Al escuchar el nombre, Gris Marsala miró a Quart con atención. Soportaba éste el escrutinio, impasible.

– Macarena -dijo por fin la monja- defiende su propia memoria: algunos recuerdos, el baúl de su tía abuela y las lecturas que la marcaron desde niña. Se debate en lo que ella misma, en sus momentos de humor, llama el efecto Buddenbroock: la conciencia de un mundo que se extingue, la tentación gatopardesca de aliarse con los advenedizos para sobrevivir. La desesperanza de la inteligencia.

– Cuénteme más cosas.

– No hay mucho más que contar. Todo está a la vista -Gris Marsala miró a través de la puerta abierta la plaza llena de sol-. Heredó un mundo que ya no existía, eso es todo. También ella es una huérfana que se aferra a los restos de su naufragio.
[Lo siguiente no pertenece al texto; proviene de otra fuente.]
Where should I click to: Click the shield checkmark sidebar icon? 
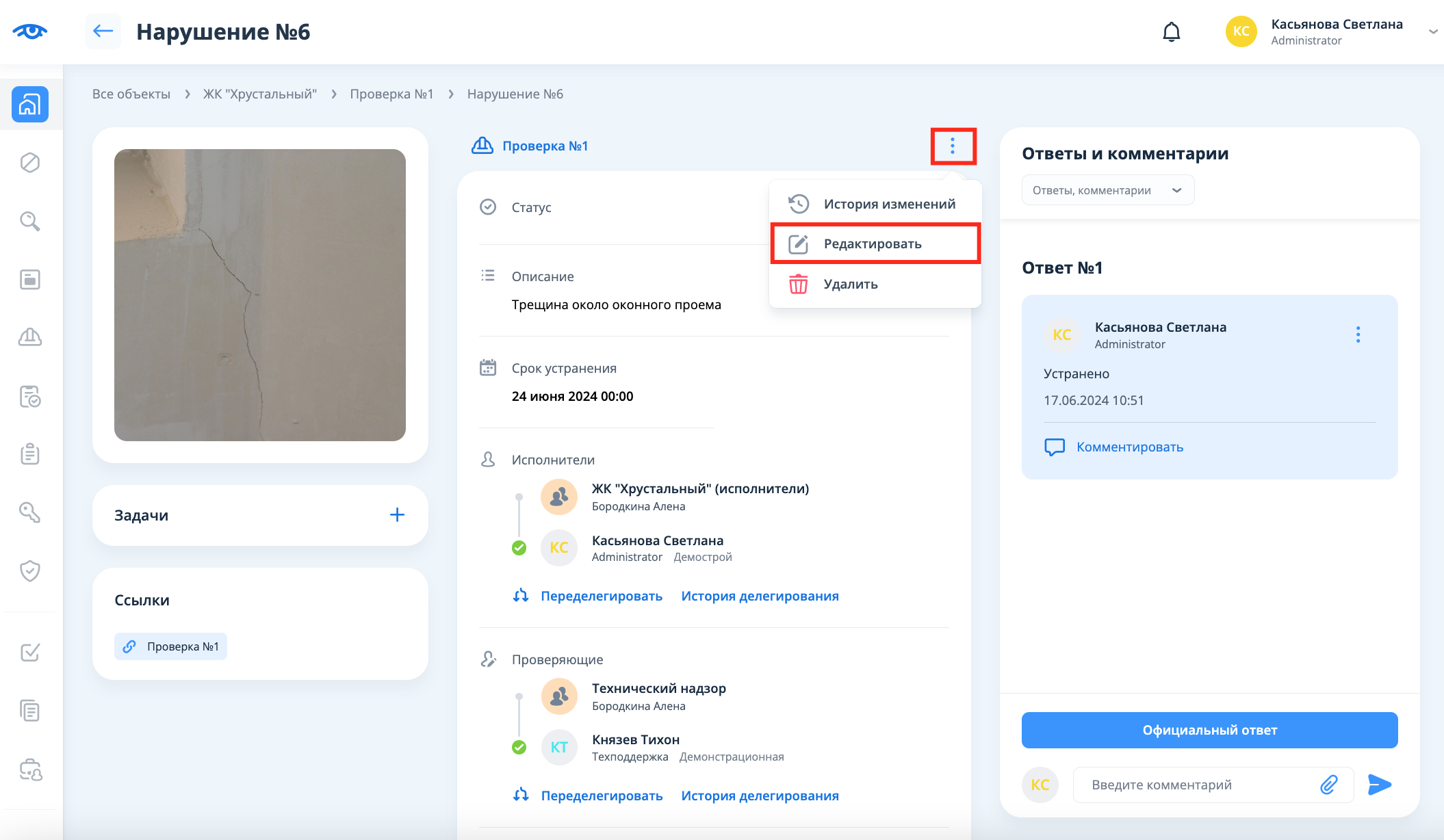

– ¿Y qué papel juego yo en todo esto?

Se sintió incómodo apenas la pregunta abandonó sus labios, pero ella no parecía darle demasiada importancia. Vio que movía los hombros bajo el polo manchado de yeso.

– No sé. Usted se ha convertido en el testigo -pareció reflexionar un poco más-. Todos están tan solos que necesitan a alguien que levante acta. Imagino que desean su comprensión, o más bien la de quienes lo enviaron aquí. Del mismo modo que Aguirre, en el fondo, anhelaba la de su rey.

– ¿También Macarena?

Esta vez Gris Marsala tardó un poco en responder. Miraba los rasguños en los nudillos de la mano de Quart.

– Usted le gusta-dijo al fin, con sencillez-. Como hombre, quiero decir. Y no me sorprende. No sé si es consciente, pero su presencia en Sevilla le da a todo un cariz especial. Imagino que ella intenta seducirlo, a su manera -sonrió quedamente, adoptando el aire de un chico malvado-. Y no me refiero al aspecto físico de la cuestión.

– ¿Le importa?

La monja le dirigió un vistazo de curiosidad desapasionada.